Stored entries
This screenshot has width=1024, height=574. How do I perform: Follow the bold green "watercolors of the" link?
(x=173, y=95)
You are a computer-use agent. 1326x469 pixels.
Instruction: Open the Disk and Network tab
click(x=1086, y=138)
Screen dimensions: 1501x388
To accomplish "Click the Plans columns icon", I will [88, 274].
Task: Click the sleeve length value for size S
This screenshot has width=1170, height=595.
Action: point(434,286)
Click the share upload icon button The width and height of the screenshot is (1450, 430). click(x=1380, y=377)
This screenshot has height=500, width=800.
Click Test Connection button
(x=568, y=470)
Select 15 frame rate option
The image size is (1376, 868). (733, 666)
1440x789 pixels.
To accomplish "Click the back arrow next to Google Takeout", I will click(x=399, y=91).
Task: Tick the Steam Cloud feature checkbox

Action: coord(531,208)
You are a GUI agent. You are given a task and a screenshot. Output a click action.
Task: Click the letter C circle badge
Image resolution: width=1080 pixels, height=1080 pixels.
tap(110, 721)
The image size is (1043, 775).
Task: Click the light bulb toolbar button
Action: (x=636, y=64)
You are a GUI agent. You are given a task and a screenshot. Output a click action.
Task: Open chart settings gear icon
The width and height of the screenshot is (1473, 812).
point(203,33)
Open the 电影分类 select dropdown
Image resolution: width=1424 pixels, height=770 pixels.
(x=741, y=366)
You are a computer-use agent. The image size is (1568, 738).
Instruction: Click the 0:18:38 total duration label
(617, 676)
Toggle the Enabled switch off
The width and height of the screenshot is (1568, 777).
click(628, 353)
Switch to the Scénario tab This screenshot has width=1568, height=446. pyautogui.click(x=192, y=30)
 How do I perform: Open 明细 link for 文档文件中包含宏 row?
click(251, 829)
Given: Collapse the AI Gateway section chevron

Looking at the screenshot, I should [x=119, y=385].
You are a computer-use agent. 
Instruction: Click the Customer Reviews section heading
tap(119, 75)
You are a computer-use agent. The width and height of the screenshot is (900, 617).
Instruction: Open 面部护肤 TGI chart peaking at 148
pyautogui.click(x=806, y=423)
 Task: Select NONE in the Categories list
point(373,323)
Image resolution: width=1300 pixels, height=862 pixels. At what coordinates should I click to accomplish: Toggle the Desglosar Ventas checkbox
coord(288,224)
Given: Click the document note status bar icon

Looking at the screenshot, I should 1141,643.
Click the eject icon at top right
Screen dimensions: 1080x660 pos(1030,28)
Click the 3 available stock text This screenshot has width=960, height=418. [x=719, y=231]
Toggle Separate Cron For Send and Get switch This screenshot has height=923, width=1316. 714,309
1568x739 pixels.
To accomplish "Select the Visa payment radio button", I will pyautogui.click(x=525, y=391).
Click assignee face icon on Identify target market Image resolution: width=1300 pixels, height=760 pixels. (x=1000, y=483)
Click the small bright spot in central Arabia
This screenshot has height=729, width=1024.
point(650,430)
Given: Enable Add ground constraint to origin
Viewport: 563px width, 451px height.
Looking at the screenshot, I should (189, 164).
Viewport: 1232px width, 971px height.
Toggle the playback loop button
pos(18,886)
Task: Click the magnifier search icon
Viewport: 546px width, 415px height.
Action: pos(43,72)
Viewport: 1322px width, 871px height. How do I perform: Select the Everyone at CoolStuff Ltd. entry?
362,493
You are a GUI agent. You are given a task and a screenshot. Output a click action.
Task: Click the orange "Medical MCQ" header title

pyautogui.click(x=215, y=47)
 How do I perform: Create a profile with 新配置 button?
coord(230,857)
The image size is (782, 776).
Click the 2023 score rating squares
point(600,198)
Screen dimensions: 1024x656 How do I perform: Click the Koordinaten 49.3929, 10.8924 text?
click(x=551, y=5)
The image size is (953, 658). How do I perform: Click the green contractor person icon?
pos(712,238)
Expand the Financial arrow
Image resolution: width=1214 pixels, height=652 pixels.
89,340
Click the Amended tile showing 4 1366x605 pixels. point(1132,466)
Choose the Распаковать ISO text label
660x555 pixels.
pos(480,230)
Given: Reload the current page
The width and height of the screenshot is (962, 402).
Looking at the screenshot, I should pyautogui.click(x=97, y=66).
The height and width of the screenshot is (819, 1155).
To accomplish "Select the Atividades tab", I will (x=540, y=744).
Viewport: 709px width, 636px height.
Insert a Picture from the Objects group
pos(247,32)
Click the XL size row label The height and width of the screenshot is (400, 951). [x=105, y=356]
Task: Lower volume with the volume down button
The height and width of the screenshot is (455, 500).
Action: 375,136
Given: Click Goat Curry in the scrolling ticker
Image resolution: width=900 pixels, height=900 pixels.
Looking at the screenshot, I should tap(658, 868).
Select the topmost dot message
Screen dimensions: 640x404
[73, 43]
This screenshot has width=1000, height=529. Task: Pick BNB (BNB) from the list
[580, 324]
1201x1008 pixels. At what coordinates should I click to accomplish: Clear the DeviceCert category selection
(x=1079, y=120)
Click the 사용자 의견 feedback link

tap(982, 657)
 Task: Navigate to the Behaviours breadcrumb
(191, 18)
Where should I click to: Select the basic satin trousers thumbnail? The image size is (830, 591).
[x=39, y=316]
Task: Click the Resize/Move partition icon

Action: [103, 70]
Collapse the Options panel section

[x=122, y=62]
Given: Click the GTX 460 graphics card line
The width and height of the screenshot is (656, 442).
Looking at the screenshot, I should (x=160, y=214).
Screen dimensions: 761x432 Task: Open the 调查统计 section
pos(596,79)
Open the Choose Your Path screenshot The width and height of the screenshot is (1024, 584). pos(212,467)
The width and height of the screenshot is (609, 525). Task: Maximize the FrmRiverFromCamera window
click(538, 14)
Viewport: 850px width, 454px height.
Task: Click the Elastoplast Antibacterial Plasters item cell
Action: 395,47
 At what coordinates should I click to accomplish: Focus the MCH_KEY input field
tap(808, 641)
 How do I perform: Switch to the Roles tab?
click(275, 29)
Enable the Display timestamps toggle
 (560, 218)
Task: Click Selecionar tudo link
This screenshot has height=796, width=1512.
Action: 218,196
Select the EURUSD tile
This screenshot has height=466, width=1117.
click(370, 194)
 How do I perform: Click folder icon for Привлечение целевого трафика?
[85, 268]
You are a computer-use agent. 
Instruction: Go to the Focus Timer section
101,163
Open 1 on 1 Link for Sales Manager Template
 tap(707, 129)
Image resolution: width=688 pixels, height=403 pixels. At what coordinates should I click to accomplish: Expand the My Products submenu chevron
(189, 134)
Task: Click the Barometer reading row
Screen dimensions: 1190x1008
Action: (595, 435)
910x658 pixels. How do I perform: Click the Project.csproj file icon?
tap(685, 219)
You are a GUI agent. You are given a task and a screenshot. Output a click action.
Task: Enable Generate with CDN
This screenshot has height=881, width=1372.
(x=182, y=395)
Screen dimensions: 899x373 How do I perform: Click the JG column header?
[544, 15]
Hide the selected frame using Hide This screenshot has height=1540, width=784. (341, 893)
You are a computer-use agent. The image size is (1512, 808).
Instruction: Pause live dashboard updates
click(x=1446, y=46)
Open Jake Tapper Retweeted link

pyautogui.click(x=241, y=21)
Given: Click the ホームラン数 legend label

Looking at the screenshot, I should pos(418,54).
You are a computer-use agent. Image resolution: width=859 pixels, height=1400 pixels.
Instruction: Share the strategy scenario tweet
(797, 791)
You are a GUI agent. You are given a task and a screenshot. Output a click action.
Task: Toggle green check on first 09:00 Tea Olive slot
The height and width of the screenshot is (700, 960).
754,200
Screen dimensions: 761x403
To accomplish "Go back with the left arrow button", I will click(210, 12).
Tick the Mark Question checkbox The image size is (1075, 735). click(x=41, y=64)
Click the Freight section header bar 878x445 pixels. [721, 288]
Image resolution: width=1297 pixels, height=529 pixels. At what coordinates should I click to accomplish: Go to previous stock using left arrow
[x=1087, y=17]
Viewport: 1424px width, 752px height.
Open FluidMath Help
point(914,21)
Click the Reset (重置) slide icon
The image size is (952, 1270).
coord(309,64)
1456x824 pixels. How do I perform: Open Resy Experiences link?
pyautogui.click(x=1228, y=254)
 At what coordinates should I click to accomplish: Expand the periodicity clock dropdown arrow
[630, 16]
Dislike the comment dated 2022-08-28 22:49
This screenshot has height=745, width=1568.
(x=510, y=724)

Required action: The expected output is the lines from the one holding "You are a computer-use agent. Image" through the last line of the data, exactly as they appear, with nothing before or after.

Completed exercise:
You are a computer-use agent. Image resolution: width=859 pixels, height=1400 pixels.
Instruction: Share the strategy scenario tweet
(797, 791)
You are a GUI agent. You are given a task and a screenshot. Output a click action.
Task: Toggle green check on first 09:00 Tea Olive slot
The height and width of the screenshot is (700, 960).
754,200
Screen dimensions: 761x403
To accomplish "Go back with the left arrow button", I will click(210, 12).
Tick the Mark Question checkbox The image size is (1075, 735). click(x=41, y=64)
Click the Freight section header bar 878x445 pixels. [721, 288]
Image resolution: width=1297 pixels, height=529 pixels. At what coordinates should I click to accomplish: Go to previous stock using left arrow
[x=1087, y=17]
Viewport: 1424px width, 752px height.
Open FluidMath Help
point(914,21)
Click the Reset (重置) slide icon
The image size is (952, 1270).
coord(309,64)
1456x824 pixels. How do I perform: Open Resy Experiences link?
pyautogui.click(x=1228, y=254)
 At what coordinates should I click to accomplish: Expand the periodicity clock dropdown arrow
[630, 16]
Dislike the comment dated 2022-08-28 22:49
This screenshot has height=745, width=1568.
(x=510, y=724)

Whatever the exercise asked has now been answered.